*Exercise objective*. Arrange the items below as a JSON list of strings, with one string for each line and blank lines skipped. Leave the pictures out of your answer.

*Data section*.
:::

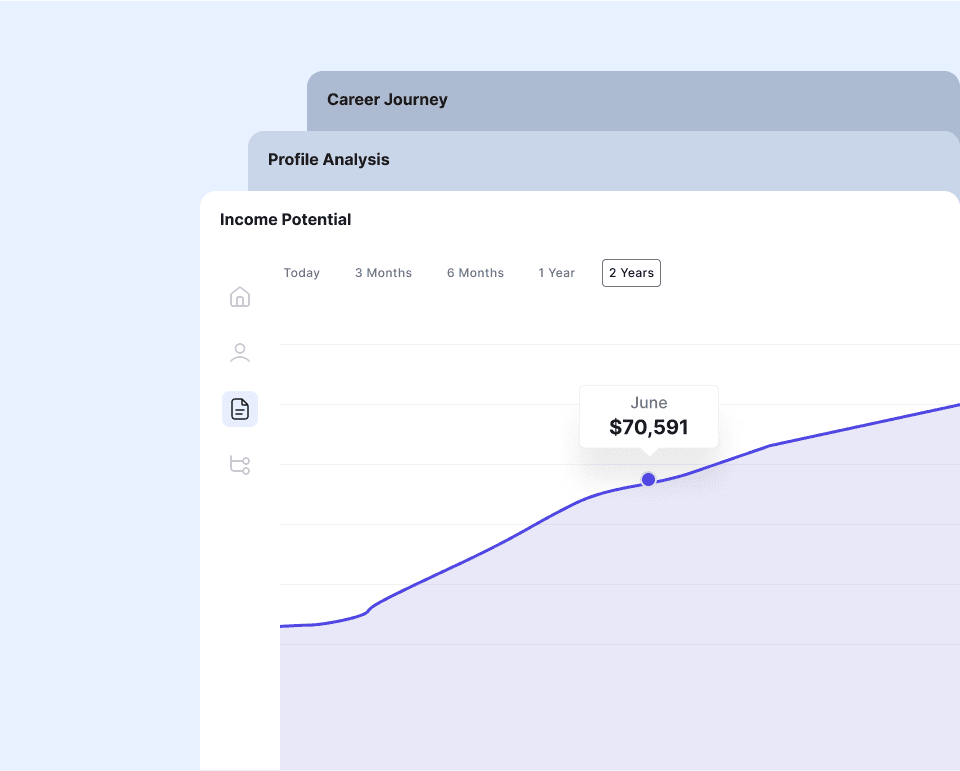This screenshot has height=771, width=960.
Task: Select the 3 Months range
Action: click(383, 273)
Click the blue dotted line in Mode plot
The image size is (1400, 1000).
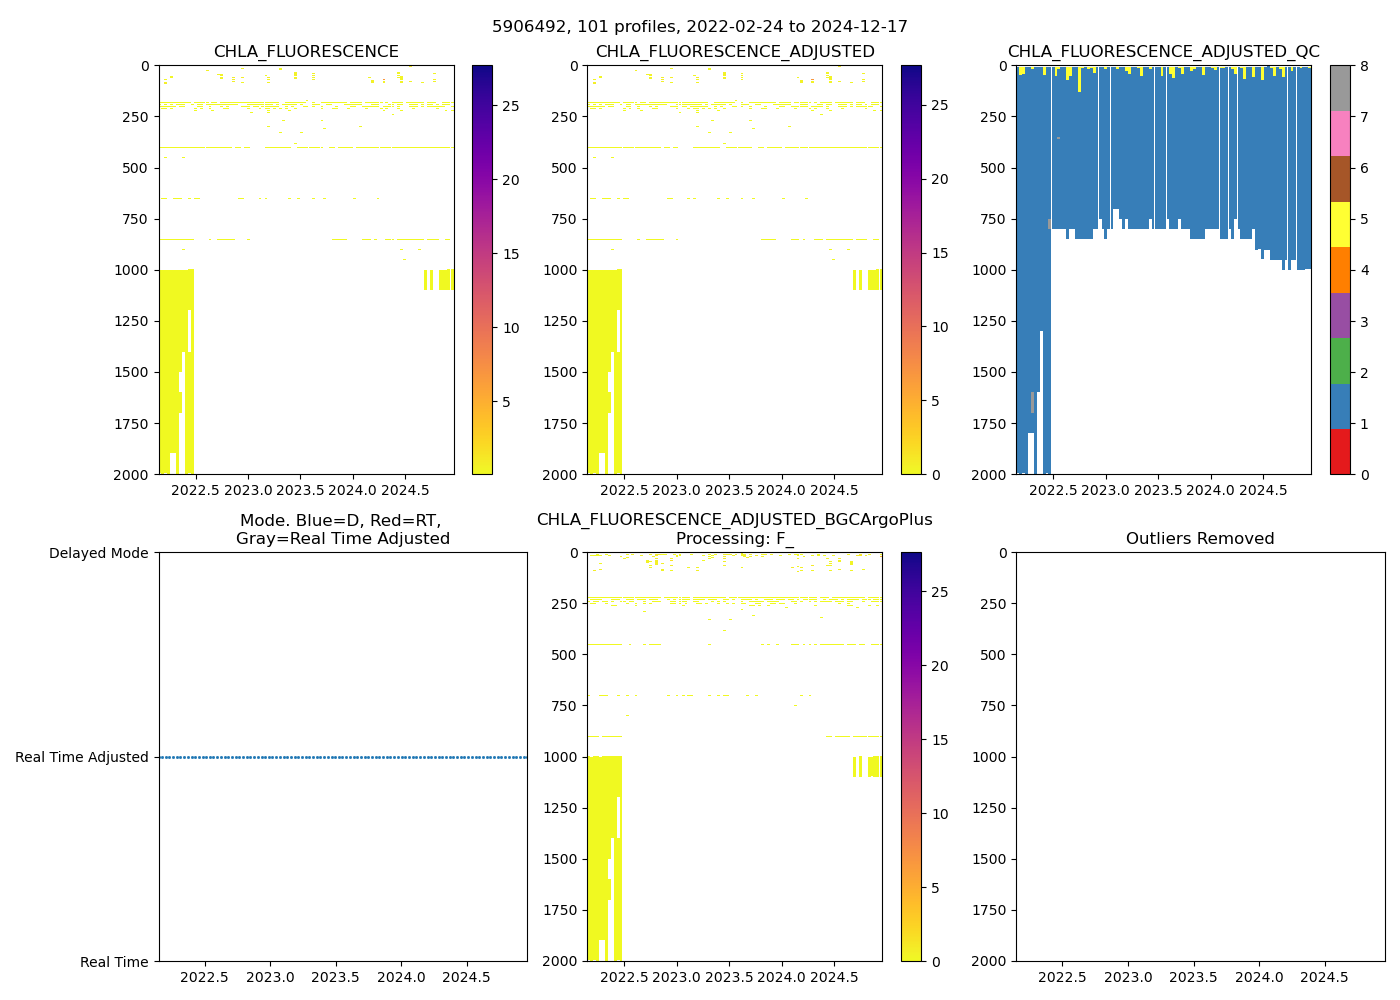click(x=343, y=757)
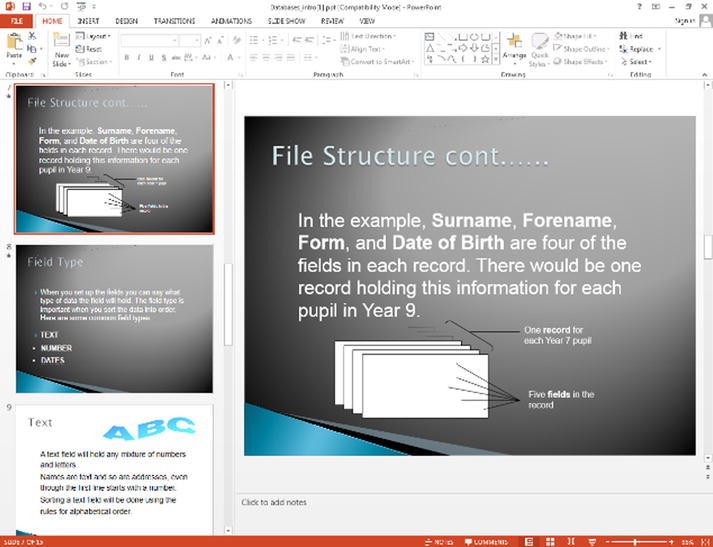Image resolution: width=713 pixels, height=547 pixels.
Task: Select the Field Type slide thumbnail
Action: coord(114,319)
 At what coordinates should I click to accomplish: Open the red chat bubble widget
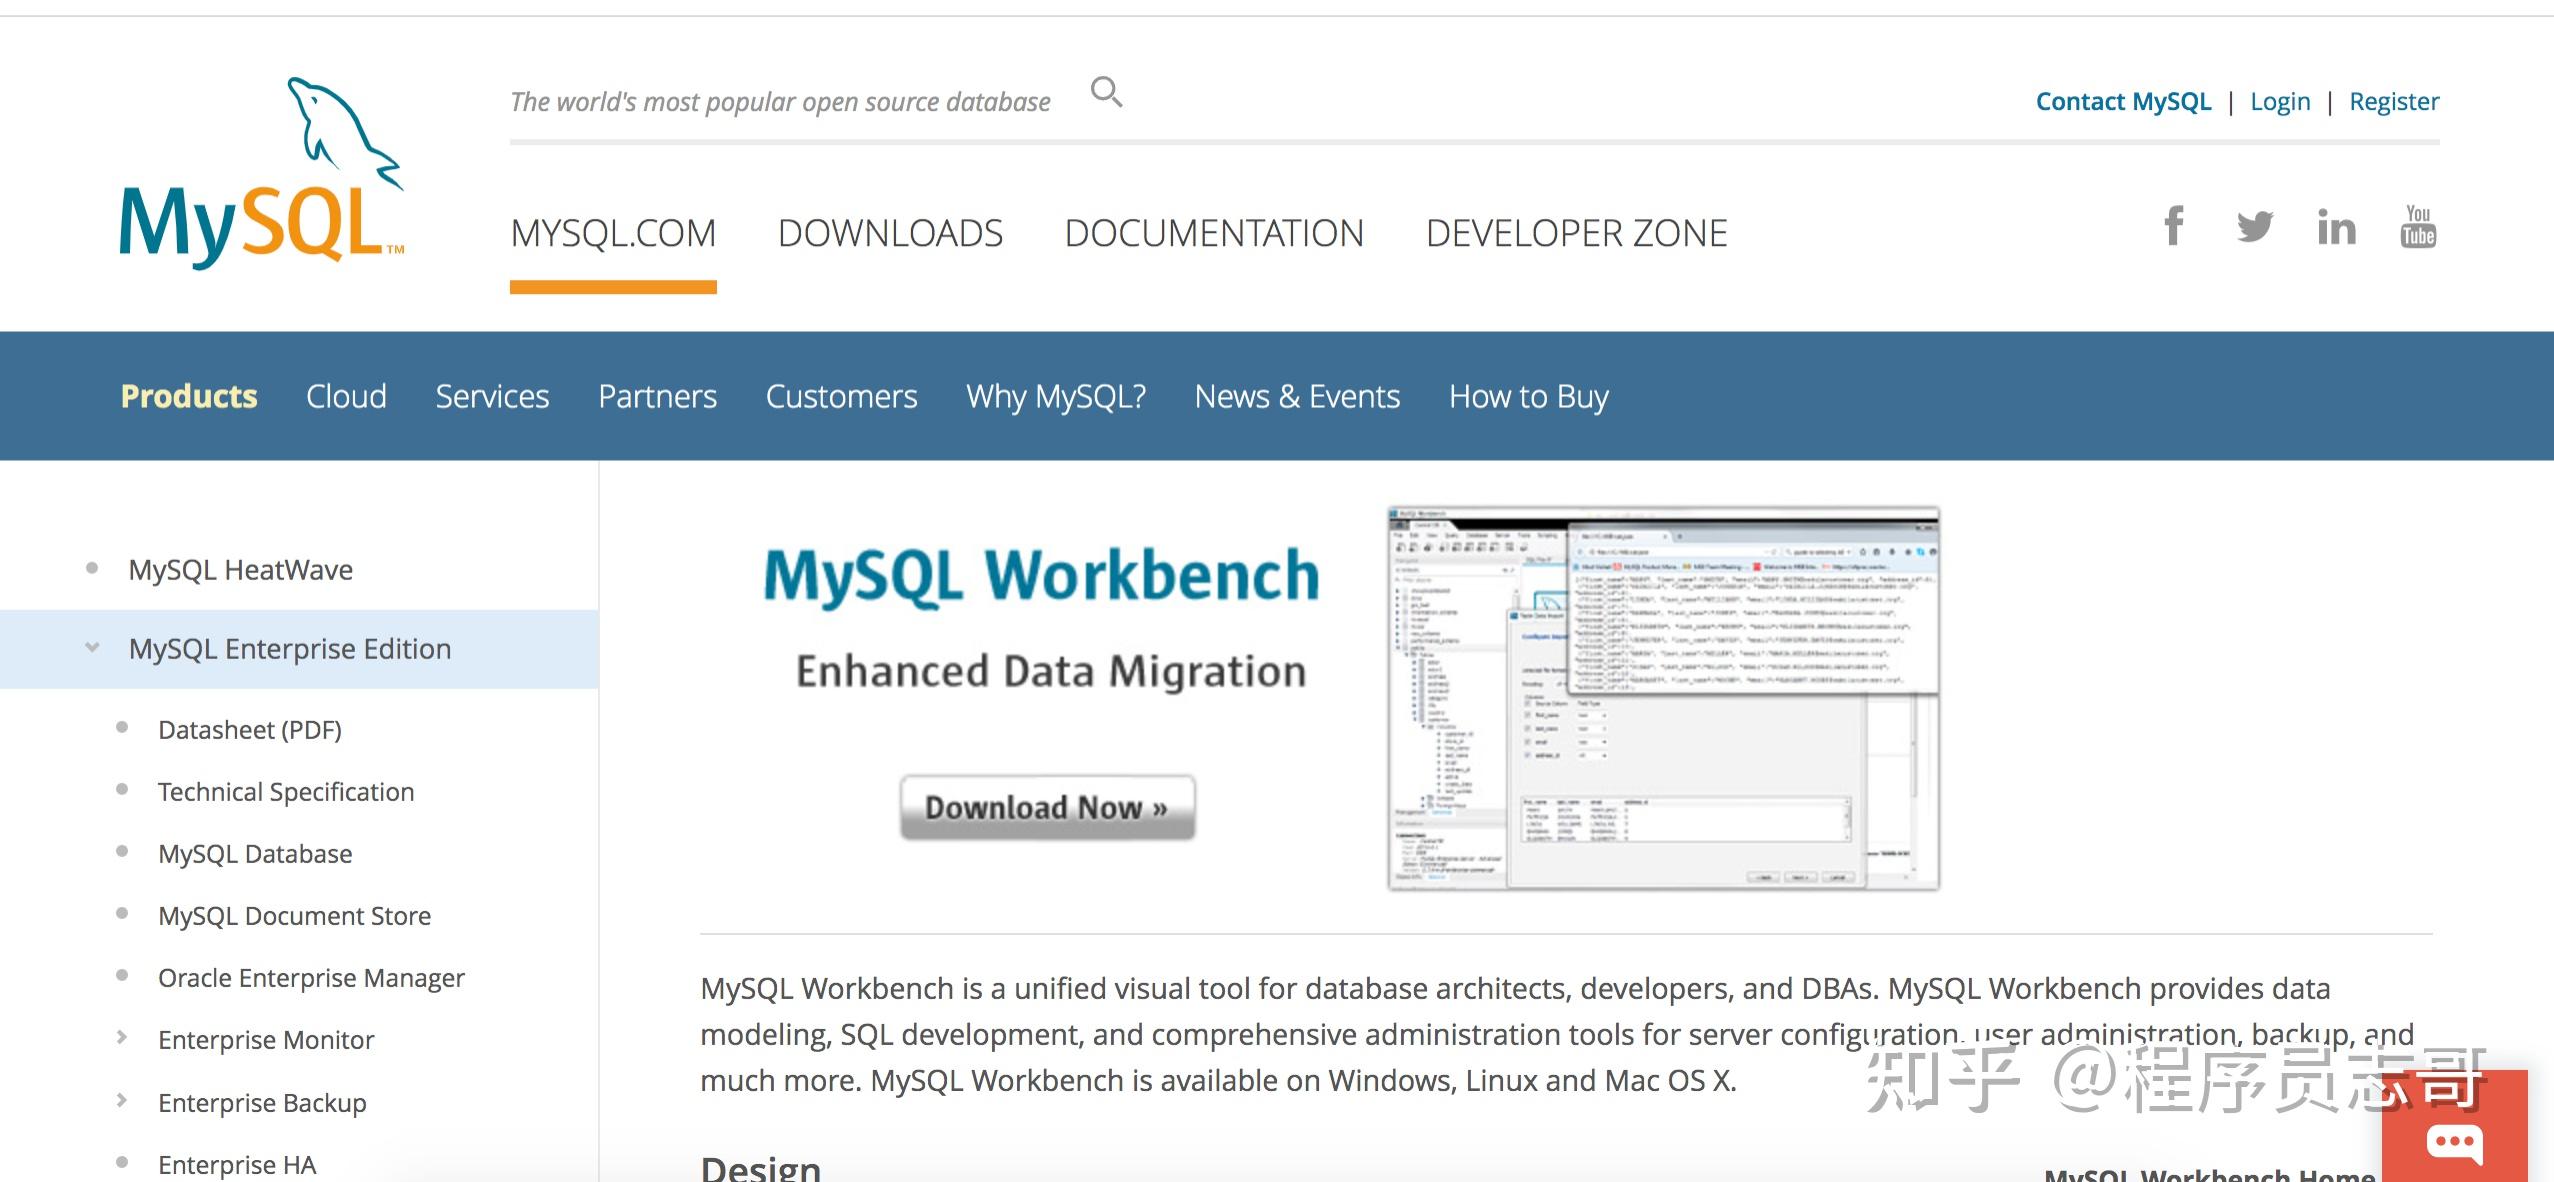(2454, 1142)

:::

*Written answer*.
[
  "This screenshot has height=771, width=960.",
  "Task: Select the 3 Months range",
  "Action: click(383, 273)",
  "Click the blue dotted line in Mode plot",
  "The image size is (1400, 1000).",
  "click(x=343, y=757)",
  "Image resolution: width=713 pixels, height=547 pixels.",
  "Task: Select the Field Type slide thumbnail",
  "Action: coord(114,319)",
  " At what coordinates should I click to accomplish: Open the red chat bubble widget",
  "(2454, 1142)"
]